Watching Eric Schlange’s steering race video, there are two very obvious issues that need resolving. Scaling this up to larger fields of racers would really not be a nice experience.
1: Collision detection. How many riders are show in this screen grab?
The answer is 7. This just doesn’t work. It’s like you are a riding a TT and the other riders are ghosts that provide draft.
Steering severity. The ability to swerve across the road should be relative to speed. The faster you travel, the more ground has to be covered to move from one position to another. Suddenly moving from one side of the road to other when travelling at 45km/h looks like a car racing game from the early 90s.
I’m probably missing something here, but as hard as I look, I see only six riders in the image. Does that make a difference to whatever you’re talking about?
I see the backside of one rider in the immediate foreground. That makes one. I see two riders to his right. That makes three. I see one rider to his left. That makes four. I see two riders in front of him. That makes six. Within which of these riders are you suggesting there is a seventh rider?
Did the Crit club race last night, and it was very noticeable at certain times there was some form of collision detection as it wouldn’t let me ride through someone, but then other times it just let you plough straight through another rider.
It might be horizontally it is there, but coming from behind (vertically) is not enabled but id need to check it a few more times.
For sure, that is the root cause of many of Zwift’s problems. That said, local collision detection should still do the job… if they’re on your screen, you can’t go through them.
It looks from the video that steering players can steer directly through other steering players, but they can’t steer through non-steering players.
The collision detection does work…but (there is alway a but)
The detection aria is quite small. When I played with the collision it felt like it was only the bottom brackets of the bikes that could not pass thru each other going from the side.
There is no collision if you come from the back.
Collision detection takes a lot of processing power and it increase as the aria (volume) of the detection sfere increase.
I guess I must be missing your point. You neglecting to answer the question I asked doesn’t help me understand anything. Apparently there is a video available that is unavailable to me. Perhaps watching that would help. But where is it?
Otherwise, when steering is enabled I’ve experienced what I believe you termed a phenomenon where, for a moment, my avatar is merged with another rider’s avatar. It presented no issues for my riding experience so it didn’t seem noteworthy to me.
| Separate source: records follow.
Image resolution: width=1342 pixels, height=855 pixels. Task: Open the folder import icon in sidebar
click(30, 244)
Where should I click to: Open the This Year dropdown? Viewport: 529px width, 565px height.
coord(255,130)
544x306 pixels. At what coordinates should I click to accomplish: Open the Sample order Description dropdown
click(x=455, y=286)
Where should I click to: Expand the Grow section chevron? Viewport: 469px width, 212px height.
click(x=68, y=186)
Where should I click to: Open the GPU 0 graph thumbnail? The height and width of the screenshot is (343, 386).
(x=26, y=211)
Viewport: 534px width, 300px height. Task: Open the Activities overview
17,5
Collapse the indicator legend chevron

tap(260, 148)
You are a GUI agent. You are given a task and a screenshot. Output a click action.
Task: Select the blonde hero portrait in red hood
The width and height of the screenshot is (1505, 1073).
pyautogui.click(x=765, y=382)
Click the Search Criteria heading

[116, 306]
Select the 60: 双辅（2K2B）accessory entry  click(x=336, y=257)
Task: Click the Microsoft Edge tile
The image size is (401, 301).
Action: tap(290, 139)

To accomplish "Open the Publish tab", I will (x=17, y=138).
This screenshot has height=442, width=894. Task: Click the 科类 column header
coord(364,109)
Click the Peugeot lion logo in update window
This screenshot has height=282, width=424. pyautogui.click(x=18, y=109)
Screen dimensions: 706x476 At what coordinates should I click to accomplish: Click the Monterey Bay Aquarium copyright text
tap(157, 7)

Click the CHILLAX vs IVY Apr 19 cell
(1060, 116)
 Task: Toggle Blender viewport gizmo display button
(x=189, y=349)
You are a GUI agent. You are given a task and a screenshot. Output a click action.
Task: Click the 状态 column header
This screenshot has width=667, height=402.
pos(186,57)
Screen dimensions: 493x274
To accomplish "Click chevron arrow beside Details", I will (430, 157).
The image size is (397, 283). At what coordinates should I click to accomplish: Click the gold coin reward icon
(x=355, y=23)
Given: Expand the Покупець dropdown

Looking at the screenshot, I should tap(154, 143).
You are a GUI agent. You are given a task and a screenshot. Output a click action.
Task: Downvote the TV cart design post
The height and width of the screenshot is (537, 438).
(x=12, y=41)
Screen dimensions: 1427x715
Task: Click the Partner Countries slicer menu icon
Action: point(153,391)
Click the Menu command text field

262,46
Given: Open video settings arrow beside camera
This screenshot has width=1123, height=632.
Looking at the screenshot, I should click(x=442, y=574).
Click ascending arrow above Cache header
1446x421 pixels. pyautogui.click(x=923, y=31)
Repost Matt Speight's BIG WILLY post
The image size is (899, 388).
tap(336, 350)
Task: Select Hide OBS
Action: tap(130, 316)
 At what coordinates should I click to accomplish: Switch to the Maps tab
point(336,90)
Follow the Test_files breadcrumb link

But, again, I’m probably missing whatever point you’re trying to make.
If you don’t think there’s a problem with riders constantly riding through each other then that’s an interesting opinion and you’re welcome to it, but I created this thread because I think it’s jarring, removes tactics, feels wrong and is generally unenjoyable to watch let alone ride.
If a person is riding in a consequential competitive event I can definitely see where this would be an issue.
For the casual rider, like me, whose primary aim is to exercise on a trainer when cycling IRL isn’t an option, I don’t find this anomaly particularly disturbing. IRL an event like this would put you in the local ER. On Zwift you just keep going like nothing happened.
Just as an observation, my experience on Zwift with steering engaged is that more often than not I’m unable to steer through other avatars, but occasionally I can.
In free rides it’s just another thingy that provides some semblance of realism while what you’re really doing is sweating it out on a stationary trainer.
I do agree with you in the video it does seem not to be working. But if you take into account that the contact need to perpendicular you see it does work, but there are many times when the contact is not perpendicular.